• PROBLEM DETAILS: In your reply, write out each entry exactly as given.

• RECORD SET:
══════════════════════════════

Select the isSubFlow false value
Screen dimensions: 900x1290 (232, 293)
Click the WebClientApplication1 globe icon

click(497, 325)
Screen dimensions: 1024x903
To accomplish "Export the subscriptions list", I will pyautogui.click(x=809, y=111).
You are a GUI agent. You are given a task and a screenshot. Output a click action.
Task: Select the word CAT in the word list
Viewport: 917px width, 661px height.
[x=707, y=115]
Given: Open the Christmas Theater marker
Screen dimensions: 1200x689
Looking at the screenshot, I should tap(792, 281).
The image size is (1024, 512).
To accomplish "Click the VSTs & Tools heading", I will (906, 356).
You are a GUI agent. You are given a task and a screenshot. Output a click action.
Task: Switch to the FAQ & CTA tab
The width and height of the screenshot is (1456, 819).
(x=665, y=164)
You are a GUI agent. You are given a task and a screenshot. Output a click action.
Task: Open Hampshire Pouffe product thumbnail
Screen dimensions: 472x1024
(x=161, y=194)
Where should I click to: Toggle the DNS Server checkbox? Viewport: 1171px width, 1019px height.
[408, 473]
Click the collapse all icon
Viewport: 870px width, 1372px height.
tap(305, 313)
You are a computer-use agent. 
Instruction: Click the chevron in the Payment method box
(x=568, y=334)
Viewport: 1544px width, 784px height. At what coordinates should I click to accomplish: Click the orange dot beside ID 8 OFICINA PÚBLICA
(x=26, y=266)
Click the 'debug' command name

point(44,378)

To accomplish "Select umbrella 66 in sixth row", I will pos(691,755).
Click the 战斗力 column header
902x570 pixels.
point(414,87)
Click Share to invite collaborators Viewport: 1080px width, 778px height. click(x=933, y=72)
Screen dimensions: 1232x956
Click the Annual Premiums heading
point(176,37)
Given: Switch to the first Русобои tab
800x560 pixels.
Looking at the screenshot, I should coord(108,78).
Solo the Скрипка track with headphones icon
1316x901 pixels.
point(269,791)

══════════════════════════════

• ANSWER BOX:
Select the isSubFlow false value
Screen dimensions: 900x1290 (232, 293)
Click the WebClientApplication1 globe icon

click(497, 325)
Screen dimensions: 1024x903
To accomplish "Export the subscriptions list", I will pyautogui.click(x=809, y=111).
You are a GUI agent. You are given a task and a screenshot. Output a click action.
Task: Select the word CAT in the word list
Viewport: 917px width, 661px height.
[x=707, y=115]
Given: Open the Christmas Theater marker
Screen dimensions: 1200x689
Looking at the screenshot, I should tap(792, 281).
The image size is (1024, 512).
To accomplish "Click the VSTs & Tools heading", I will (906, 356).
You are a GUI agent. You are given a task and a screenshot. Output a click action.
Task: Switch to the FAQ & CTA tab
The width and height of the screenshot is (1456, 819).
(x=665, y=164)
You are a GUI agent. You are given a task and a screenshot. Output a click action.
Task: Open Hampshire Pouffe product thumbnail
Screen dimensions: 472x1024
(x=161, y=194)
Where should I click to: Toggle the DNS Server checkbox? Viewport: 1171px width, 1019px height.
[408, 473]
Click the collapse all icon
Viewport: 870px width, 1372px height.
tap(305, 313)
You are a computer-use agent. 
Instruction: Click the chevron in the Payment method box
(x=568, y=334)
Viewport: 1544px width, 784px height. At what coordinates should I click to accomplish: Click the orange dot beside ID 8 OFICINA PÚBLICA
(x=26, y=266)
Click the 'debug' command name

point(44,378)

To accomplish "Select umbrella 66 in sixth row", I will pos(691,755).
Click the 战斗力 column header
902x570 pixels.
point(414,87)
Click Share to invite collaborators Viewport: 1080px width, 778px height. click(x=933, y=72)
Screen dimensions: 1232x956
Click the Annual Premiums heading
point(176,37)
Given: Switch to the first Русобои tab
800x560 pixels.
Looking at the screenshot, I should coord(108,78).
Solo the Скрипка track with headphones icon
1316x901 pixels.
point(269,791)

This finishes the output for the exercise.